Directions for this task:
The records below should be printed once more, exactly as they appear.

The data:
== Segment start ==

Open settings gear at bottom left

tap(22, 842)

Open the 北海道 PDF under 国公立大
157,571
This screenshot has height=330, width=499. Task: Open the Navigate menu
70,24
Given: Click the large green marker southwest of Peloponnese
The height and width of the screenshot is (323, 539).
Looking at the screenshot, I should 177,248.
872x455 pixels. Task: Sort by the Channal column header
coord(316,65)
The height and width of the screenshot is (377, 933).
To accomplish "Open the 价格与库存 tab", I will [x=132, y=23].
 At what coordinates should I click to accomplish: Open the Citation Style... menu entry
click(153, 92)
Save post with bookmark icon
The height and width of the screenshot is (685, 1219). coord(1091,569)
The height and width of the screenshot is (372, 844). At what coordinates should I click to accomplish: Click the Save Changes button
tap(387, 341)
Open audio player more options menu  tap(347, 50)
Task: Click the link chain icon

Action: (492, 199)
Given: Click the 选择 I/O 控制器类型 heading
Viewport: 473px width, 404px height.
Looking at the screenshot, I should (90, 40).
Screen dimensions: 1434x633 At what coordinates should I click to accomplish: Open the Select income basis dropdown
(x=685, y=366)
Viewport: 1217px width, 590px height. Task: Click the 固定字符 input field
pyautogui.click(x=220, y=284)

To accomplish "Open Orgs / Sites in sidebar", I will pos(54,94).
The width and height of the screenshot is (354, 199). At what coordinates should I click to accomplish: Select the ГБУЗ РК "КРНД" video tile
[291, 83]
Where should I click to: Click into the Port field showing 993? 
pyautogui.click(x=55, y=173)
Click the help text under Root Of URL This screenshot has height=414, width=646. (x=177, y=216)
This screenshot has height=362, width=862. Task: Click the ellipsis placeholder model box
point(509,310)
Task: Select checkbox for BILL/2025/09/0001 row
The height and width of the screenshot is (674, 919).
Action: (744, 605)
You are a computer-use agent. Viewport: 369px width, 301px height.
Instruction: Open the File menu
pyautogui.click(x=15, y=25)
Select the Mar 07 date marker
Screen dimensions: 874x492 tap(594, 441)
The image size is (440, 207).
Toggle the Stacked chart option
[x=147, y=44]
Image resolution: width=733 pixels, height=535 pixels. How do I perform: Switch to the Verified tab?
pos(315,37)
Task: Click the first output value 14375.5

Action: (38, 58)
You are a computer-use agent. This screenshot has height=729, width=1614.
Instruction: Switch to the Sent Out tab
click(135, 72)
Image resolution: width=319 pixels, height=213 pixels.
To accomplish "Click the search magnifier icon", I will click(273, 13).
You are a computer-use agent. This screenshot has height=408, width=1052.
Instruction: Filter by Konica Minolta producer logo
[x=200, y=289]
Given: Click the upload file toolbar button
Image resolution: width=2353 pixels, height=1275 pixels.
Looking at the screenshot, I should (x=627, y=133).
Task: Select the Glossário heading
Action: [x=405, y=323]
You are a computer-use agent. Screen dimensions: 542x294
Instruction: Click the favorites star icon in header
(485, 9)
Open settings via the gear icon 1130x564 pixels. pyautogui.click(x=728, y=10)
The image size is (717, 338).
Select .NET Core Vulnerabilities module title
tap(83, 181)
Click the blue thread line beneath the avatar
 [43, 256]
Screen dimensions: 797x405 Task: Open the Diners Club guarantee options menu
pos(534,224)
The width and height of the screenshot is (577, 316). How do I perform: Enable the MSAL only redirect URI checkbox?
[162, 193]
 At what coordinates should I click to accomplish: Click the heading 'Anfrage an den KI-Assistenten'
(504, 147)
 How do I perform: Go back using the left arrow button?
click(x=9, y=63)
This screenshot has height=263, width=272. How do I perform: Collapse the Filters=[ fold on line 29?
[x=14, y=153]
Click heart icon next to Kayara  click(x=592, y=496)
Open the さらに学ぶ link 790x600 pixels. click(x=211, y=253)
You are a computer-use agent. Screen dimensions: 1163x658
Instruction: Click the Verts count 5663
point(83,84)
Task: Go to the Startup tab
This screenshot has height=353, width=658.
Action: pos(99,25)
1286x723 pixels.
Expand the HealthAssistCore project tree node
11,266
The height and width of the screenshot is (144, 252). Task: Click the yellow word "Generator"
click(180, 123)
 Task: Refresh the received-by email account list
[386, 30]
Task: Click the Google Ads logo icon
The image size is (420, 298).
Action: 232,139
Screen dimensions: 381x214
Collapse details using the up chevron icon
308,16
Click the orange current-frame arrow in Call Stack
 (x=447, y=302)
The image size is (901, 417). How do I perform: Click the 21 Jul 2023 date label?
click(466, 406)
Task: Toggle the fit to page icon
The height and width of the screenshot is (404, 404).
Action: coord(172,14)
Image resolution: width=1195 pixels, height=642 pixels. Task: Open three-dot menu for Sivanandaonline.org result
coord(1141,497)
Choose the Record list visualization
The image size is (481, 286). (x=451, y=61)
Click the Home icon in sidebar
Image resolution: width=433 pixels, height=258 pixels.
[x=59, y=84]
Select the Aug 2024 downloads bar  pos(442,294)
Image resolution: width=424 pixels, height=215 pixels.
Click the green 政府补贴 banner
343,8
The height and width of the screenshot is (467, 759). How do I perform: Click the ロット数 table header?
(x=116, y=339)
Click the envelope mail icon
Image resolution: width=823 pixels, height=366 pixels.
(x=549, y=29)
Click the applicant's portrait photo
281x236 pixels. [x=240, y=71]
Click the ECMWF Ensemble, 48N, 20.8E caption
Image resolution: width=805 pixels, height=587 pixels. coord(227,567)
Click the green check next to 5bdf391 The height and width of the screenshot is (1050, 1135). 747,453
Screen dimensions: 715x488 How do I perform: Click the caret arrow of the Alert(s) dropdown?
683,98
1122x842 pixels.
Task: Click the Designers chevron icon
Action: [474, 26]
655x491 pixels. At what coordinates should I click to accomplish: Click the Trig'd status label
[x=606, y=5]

== Segment end ==

Answer to the exercise:
Open settings gear at bottom left

tap(22, 842)

Open the 北海道 PDF under 国公立大
157,571
This screenshot has height=330, width=499. Task: Open the Navigate menu
70,24
Given: Click the large green marker southwest of Peloponnese
The height and width of the screenshot is (323, 539).
Looking at the screenshot, I should 177,248.
872x455 pixels. Task: Sort by the Channal column header
coord(316,65)
The height and width of the screenshot is (377, 933).
To accomplish "Open the 价格与库存 tab", I will [x=132, y=23].
 At what coordinates should I click to accomplish: Open the Citation Style... menu entry
click(153, 92)
Save post with bookmark icon
The height and width of the screenshot is (685, 1219). coord(1091,569)
The height and width of the screenshot is (372, 844). At what coordinates should I click to accomplish: Click the Save Changes button
tap(387, 341)
Open audio player more options menu  tap(347, 50)
Task: Click the link chain icon

Action: (492, 199)
Given: Click the 选择 I/O 控制器类型 heading
Viewport: 473px width, 404px height.
Looking at the screenshot, I should (90, 40).
Screen dimensions: 1434x633 At what coordinates should I click to accomplish: Open the Select income basis dropdown
(x=685, y=366)
Viewport: 1217px width, 590px height. Task: Click the 固定字符 input field
pyautogui.click(x=220, y=284)

To accomplish "Open Orgs / Sites in sidebar", I will pos(54,94).
The width and height of the screenshot is (354, 199). At what coordinates should I click to accomplish: Select the ГБУЗ РК "КРНД" video tile
[291, 83]
Where should I click to: Click into the Port field showing 993? 
pyautogui.click(x=55, y=173)
Click the help text under Root Of URL This screenshot has height=414, width=646. (x=177, y=216)
This screenshot has height=362, width=862. Task: Click the ellipsis placeholder model box
point(509,310)
Task: Select checkbox for BILL/2025/09/0001 row
The height and width of the screenshot is (674, 919).
Action: (744, 605)
You are a computer-use agent. Viewport: 369px width, 301px height.
Instruction: Open the File menu
pyautogui.click(x=15, y=25)
Select the Mar 07 date marker
Screen dimensions: 874x492 tap(594, 441)
The image size is (440, 207).
Toggle the Stacked chart option
[x=147, y=44]
Image resolution: width=733 pixels, height=535 pixels. How do I perform: Switch to the Verified tab?
pos(315,37)
Task: Click the first output value 14375.5

Action: (38, 58)
You are a computer-use agent. This screenshot has height=729, width=1614.
Instruction: Switch to the Sent Out tab
click(135, 72)
Image resolution: width=319 pixels, height=213 pixels.
To accomplish "Click the search magnifier icon", I will click(273, 13).
You are a computer-use agent. This screenshot has height=408, width=1052.
Instruction: Filter by Konica Minolta producer logo
[x=200, y=289]
Given: Click the upload file toolbar button
Image resolution: width=2353 pixels, height=1275 pixels.
Looking at the screenshot, I should (x=627, y=133).
Task: Select the Glossário heading
Action: [x=405, y=323]
You are a computer-use agent. Screen dimensions: 542x294
Instruction: Click the favorites star icon in header
(485, 9)
Open settings via the gear icon 1130x564 pixels. pyautogui.click(x=728, y=10)
The image size is (717, 338).
Select .NET Core Vulnerabilities module title
tap(83, 181)
Click the blue thread line beneath the avatar
 [43, 256]
Screen dimensions: 797x405 Task: Open the Diners Club guarantee options menu
pos(534,224)
The width and height of the screenshot is (577, 316). How do I perform: Enable the MSAL only redirect URI checkbox?
[162, 193]
 At what coordinates should I click to accomplish: Click the heading 'Anfrage an den KI-Assistenten'
(504, 147)
 How do I perform: Go back using the left arrow button?
click(x=9, y=63)
This screenshot has height=263, width=272. How do I perform: Collapse the Filters=[ fold on line 29?
[x=14, y=153]
Click heart icon next to Kayara  click(x=592, y=496)
Open the さらに学ぶ link 790x600 pixels. click(x=211, y=253)
You are a computer-use agent. Screen dimensions: 1163x658
Instruction: Click the Verts count 5663
point(83,84)
Task: Go to the Startup tab
This screenshot has height=353, width=658.
Action: pos(99,25)
1286x723 pixels.
Expand the HealthAssistCore project tree node
11,266
The height and width of the screenshot is (144, 252). Task: Click the yellow word "Generator"
click(180, 123)
 Task: Refresh the received-by email account list
[386, 30]
Task: Click the Google Ads logo icon
The image size is (420, 298).
Action: 232,139
Screen dimensions: 381x214
Collapse details using the up chevron icon
308,16
Click the orange current-frame arrow in Call Stack
 (x=447, y=302)
The image size is (901, 417). How do I perform: Click the 21 Jul 2023 date label?
click(466, 406)
Task: Toggle the fit to page icon
The height and width of the screenshot is (404, 404).
Action: coord(172,14)
Image resolution: width=1195 pixels, height=642 pixels. Task: Open three-dot menu for Sivanandaonline.org result
coord(1141,497)
Choose the Record list visualization
The image size is (481, 286). (x=451, y=61)
Click the Home icon in sidebar
Image resolution: width=433 pixels, height=258 pixels.
[x=59, y=84]
Select the Aug 2024 downloads bar  pos(442,294)
Image resolution: width=424 pixels, height=215 pixels.
Click the green 政府补贴 banner
343,8
The height and width of the screenshot is (467, 759). How do I perform: Click the ロット数 table header?
(x=116, y=339)
Click the envelope mail icon
Image resolution: width=823 pixels, height=366 pixels.
(x=549, y=29)
Click the applicant's portrait photo
281x236 pixels. [x=240, y=71]
Click the ECMWF Ensemble, 48N, 20.8E caption
Image resolution: width=805 pixels, height=587 pixels. coord(227,567)
Click the green check next to 5bdf391 The height and width of the screenshot is (1050, 1135). 747,453
Screen dimensions: 715x488 How do I perform: Click the caret arrow of the Alert(s) dropdown?
683,98
1122x842 pixels.
Task: Click the Designers chevron icon
Action: [474, 26]
655x491 pixels. At what coordinates should I click to accomplish: Click the Trig'd status label
[x=606, y=5]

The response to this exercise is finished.